Keywords

1 Introduction

Frequent patterns (FP) are itemsets, substructures, or subsequences that appear in a data set with occurrence more than or equal to a user-specified threshold. Frequent patterns play a necessary role in showing interesting relationships among data such associations, correlations, causality as well as it has its own importance in data indexing, clustering, association-based classification, and other data mining tasks as well [1, 2, 3]. However, the number of frequent patterns can be too large to handle and if data is dense or low threshold frequency is used then this complication become vanquish. To overcome this problem, a new term is introduced which is known as frequent closed patterns (FCP) [1, 4]. FCP is a pattern for which no superset exists which has occurrence more than or equal to that pattern [13, 5]. Some notable FCP mining schemes include APRIORI [1], PATTERN–GROWTH APPROACH FOR FCP MINING [1], CLOSET+ [6], C-MINER [4], D-miner [7], and SLIDING WINDOW BASED ALGORITHM. Despite the fact that these algorithm work for small amount of data set well but when it comes to handle large data set, either they work very inefficiently or they do not work. Here a partition-based FCP miner is introduced that mine FCP from dense data effectively and increasingly. This algorithm is different from previous ones because of the following benefits: (1) it handles duplicacy in starting and does not let data go duplicate in further processing, (2) it compresses and divides data based upon compact matrix division strategy, and (3) it divide partitions mined independently thus impose parallelism.

2 Related Work

There are a number of previous proposed actions which deals with FP mining. But numbers of FPs are very large and difficult to handle. Thus procedures for FCP mining came into existence because number of FCPs are less and easy to handle. Few important algorithms proposed so far are PRIORI [1], PATTERN–GROWTH APPROACH FOR FCP MINING [1], and CLOSET+ [6]. These algorithms are good and able to find all FCPs, but these methods cannot work for dense data set. FCP mining algorithm CARPENTER is designed to work with large columns and small rows. CARPENTER combines the depth first with row enumeration strategy with some efficient search techniques, which results in a scheme that performs traditional closed pattern (CP) mining. Another algorithm B-MINER [4] is designed to divide the data with the help of base row projections technique and then mined independently each divided pattern. C-MINER [4] also used same strategy, but division is based upon compact matrix division method. Although these two algorithms are quite good even in case of dense data, they do not handle row duplicacy in starting, thus inefficient. D-miner [7] works for dense data set. However, the efficiency of D-miner highly depends on the minimum number of the data set’s rows/columns containing “0.” More the zero less is the efficiency.

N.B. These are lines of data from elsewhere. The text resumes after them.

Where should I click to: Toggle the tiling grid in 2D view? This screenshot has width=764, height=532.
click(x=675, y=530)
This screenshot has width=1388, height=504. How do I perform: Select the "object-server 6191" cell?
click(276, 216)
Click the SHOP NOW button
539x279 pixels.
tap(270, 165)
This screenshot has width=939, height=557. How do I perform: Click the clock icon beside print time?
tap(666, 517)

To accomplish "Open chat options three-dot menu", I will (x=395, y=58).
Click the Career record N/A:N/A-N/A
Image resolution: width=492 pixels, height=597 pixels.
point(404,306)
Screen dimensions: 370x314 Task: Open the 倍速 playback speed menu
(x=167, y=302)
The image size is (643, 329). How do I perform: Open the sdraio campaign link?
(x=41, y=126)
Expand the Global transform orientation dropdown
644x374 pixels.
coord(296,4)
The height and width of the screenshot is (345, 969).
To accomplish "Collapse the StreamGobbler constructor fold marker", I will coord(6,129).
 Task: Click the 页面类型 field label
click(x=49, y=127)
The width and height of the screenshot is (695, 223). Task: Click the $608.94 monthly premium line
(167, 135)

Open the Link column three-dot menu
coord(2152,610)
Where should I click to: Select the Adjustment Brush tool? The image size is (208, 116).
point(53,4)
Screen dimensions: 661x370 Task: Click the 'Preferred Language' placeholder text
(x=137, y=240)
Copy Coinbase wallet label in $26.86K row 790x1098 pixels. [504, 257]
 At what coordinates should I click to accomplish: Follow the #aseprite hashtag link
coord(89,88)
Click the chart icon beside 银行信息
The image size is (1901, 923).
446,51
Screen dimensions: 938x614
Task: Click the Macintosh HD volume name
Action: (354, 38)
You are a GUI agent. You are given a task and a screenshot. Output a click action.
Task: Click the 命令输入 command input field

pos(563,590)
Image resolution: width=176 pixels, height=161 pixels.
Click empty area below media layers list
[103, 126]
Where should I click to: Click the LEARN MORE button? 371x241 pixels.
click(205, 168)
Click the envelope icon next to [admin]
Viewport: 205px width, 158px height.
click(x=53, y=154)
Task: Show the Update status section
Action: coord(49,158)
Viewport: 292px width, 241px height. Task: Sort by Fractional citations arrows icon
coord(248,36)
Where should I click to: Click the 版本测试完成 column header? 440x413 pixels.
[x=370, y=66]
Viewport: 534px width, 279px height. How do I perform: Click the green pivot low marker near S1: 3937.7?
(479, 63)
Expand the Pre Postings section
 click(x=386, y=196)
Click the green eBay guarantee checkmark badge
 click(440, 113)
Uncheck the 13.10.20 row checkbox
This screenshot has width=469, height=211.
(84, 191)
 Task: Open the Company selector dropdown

Thus, when the data set has a relatively large number of rows and columns, D-miner loses its beneficiation. Computational cost of data mining is very high, so a lot of attempts are made to design parallel and distributed algorithms. A lot of extensions are made of algorithms like APRIORI, ParEclet, etc., to convert them into parallel algorithm but these are still very costly. Till now attempts to find a good parallel algorithm for FCP mining is going on.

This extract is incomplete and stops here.